Dominique G. Schneider

Please don't send me direct emails, use the newsroom or go to
http://contactez.net/portfolio.html


Christopher Painter

unread,
Apr 15, 2008, 6:36:19 PM4/15/08
to
Major Upgrades change the ProductCode property, not Minor Upgrades.
Minor Upgrades and SmallUpgrades are practically the same thing... the
difference is symantec in that the ProductVersion changes during a
Minor Upgrade and it doesn't for a Small Upgrade.

Also all of the various upgrades can be serviced as either a patch or
a full package.

Adrian Accinelli

unread,
Apr 16, 2008, 12:21:14 AM4/16/08
to
"Christopher Painter" <chr...@yahoo.com> wrote in message
news:1b96aea8-d01e-4912...@t54g2000hsg.googlegroups.com...


Exactly.

Prior to Windows Installer v3, I only created Small Update patches and like
you they became neither small nor simple beasts. Once v3 came along with
patch sequencing available I found the only way to get proper sequencing of
hotfixes and service packs was to ensure that the service packs were built
as minor upgrades and hotfixes were built as small updates.

If you don't change the ProductVersion value then it becomes increasingly
difficult (likely impossible eventually) to supersede all the previous
patches you have released [note: I'm talking about proper supersedence model
here rather than obsolescence]. However if you make your patches minor
upgrades (aka Service Packs) then you can move from one patch to the next
knowing full well that changes in earlier MSPs will be superseded correctly.
Hotfixes can then be sequenced in between and you end up with a very
flexible solution (albeit more complicated that just doing pumping out major
upgrade packages).

Sincerely,
Adrian Accinelli


DGSchneider

unread,
Apr 16, 2008, 10:34:04 AM4/16/08
to
On Apr 15, 11:21 pm, "Adrian Accinelli"

Thank you!
We do agree, and you both confirmed my findings - we do not change the
Product Version to make it a Small Update.
I guess I was puzzled by the sentence "A small update makes changes to
one or more application files that are too minor to warrant changing
the product code." Of the online help.

The Small Update way allows us to always target the same (released)
version.
Our Small Updates being all accumulative, it is one of the reasons why
they get so big; but once they reach their maximum size they do not
get bigger (average 50MB).

As far as I could test, using Minor Upgrades means changing one of the
6 first digits of the product version (the first 3 sets of 2 in the
following example).
If we do so we need to target all the Minor Upgrades updated versions
(For example release 01.00.00.00 - 01.00.01.00 is a Minor Upgrade that
targets 01.00.00.00 - Minor Upgrade 01.00.02.00 must target
01.00.00.00 and 01.00.01.00 - Minor Upgrade 01.00.02.00 must target
01.00.00.00 and 01.00.01.00 and 01.00.02.00 and so on...).

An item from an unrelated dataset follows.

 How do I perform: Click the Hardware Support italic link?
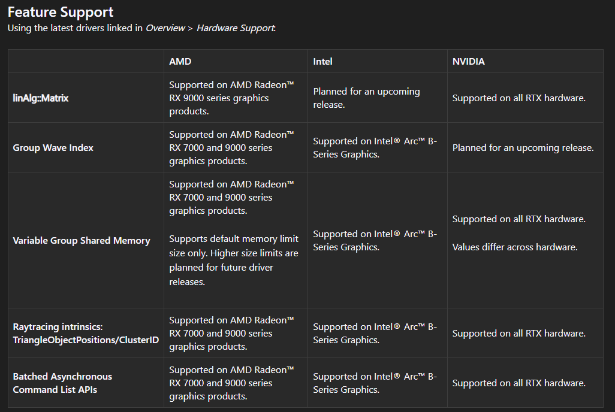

We may do over 15 Small Updates before we release again. Considering
that we release over 3000 files per product, and we have over 35
products in about 9 languages... it becomes you know what...

By using Accumulative Small Updates and knowing we always target the
released version (01.00.00.00 in my example) we never found a problem
using Small Updates. (because our small updates are accumulative we
can supersede the previous ones.)

Your statement "Once v3 came along with patch sequencing available I


found the only way to get proper sequencing of hotfixes and service
packs was to ensure that the service packs were built as minor

upgrades and hotfixes were built as small updates." is very
interesting.

I would like you to elaborate on the statement "Also all of the


various upgrades can be serviced as either a patch or a full package."

Can you give me more details on this so I can better visualize this
logic and if we can apply it in our case? Thanks...

Adrian Accinelli

unread,
Apr 16, 2008, 12:11:41 PM4/16/08
to
"DGSchneider" <assi...@contactez.net> wrote in message
news:bd3c5f7b-4f92-4396...@u69g2000hse.googlegroups.com...

<snip>

> Thank you!


> As far as I could test, using Minor Upgrades means changing one of the
> 6 first digits of the product version (the first 3 sets of 2 in the
> following example).

In MSI version terms you only have 3 digits Major.Minor.Build (use of a
fourth is optional and ignored in upgrade comparisons). As long as one of
these version fields change then you have yourself a minor upgrade.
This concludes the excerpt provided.